# [SELECTED EXCERPT]

Israel can never expect any significant Olympic achievement until physical exercise and athletic prowess become as important on the football field as they are on the battlefield
Adam Afterman is a Research Fellow of the Kogod Research Center at the Shalom Hartman Institute and the chair of the Department of Jewish Philosophy and Talmud at Tel Aviv University. Professor Afterman’s main fields of research are medieval Jewish philosophy, kabbalah, and Jewish mysticism. His most recent book, And They Shall Be One Flesh: On the Language of Mystical Union in Judaism


When Shahar Zubari, Israel’s only Olympic champion, landed in Ben Gurion Airport, he was received with the pomp and circumstance of a four-time gold medalist, at least. This 21-year-old windsurfer, with his solitary bronze medal, saved our national honor, sparing the Israeli team the humiliation of returning from Beijing empty-handed and bare-chested. Without detracting from Zubari’s achievement, we must ask ourselves – now that the Olympic festivities are over – why has Israel done so poorly?

# [RAW DATA]

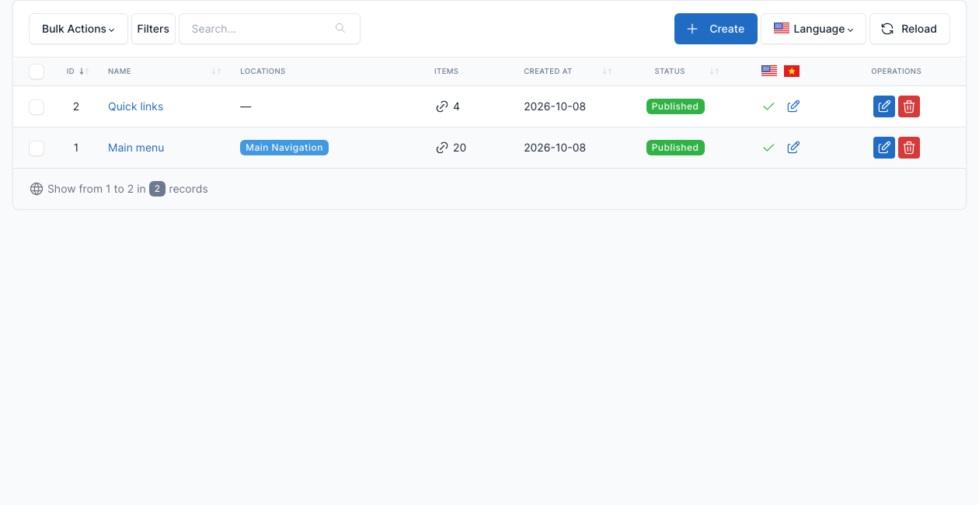The height and width of the screenshot is (505, 979).
Task: Edit Vietnamese translation of Main menu
Action: [793, 148]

# [AIM A]
Which main fields of research does the piece on Israel's Olympic showing attribute to Professor Afterman?
# [AIM B]
Can you pick up the piece on Israel's Olympic showing after its final sentence and carry it on?
The listing stands apart from the piece on Israel's Olympic showing and is separate material.

# [EXPECTED OUTPUT A]
Medieval Jewish philosophy, kabbalah, and Jewish mysticism.

# [EXPECTED OUTPUT B]
Shahar Zubari, Israel's sole medal winner in Beijing 2008 Summer Olympics, from shaharzubari.com
The obvious answer is, of course, that sport is simply not our forte. We Jews are a people of the mind, not of the muscle. We pride ourselves on our intellectual, rather than physical, accomplishment. We do exceedingly well in the Chess Olympics. Other fields are just beyond us.
Except that they’re not. Those who claim Jewish physical inferiority by way of an excuse would do well to remember the Mark Spitzes  and Agnes Keletis  of the world – the hundreds of talented Jewish sportsmen and women who have achieved outstanding athletic success. Jews, in fact, have been the recipients of more than 300 Olympic medals. Of these, Israel has won seven.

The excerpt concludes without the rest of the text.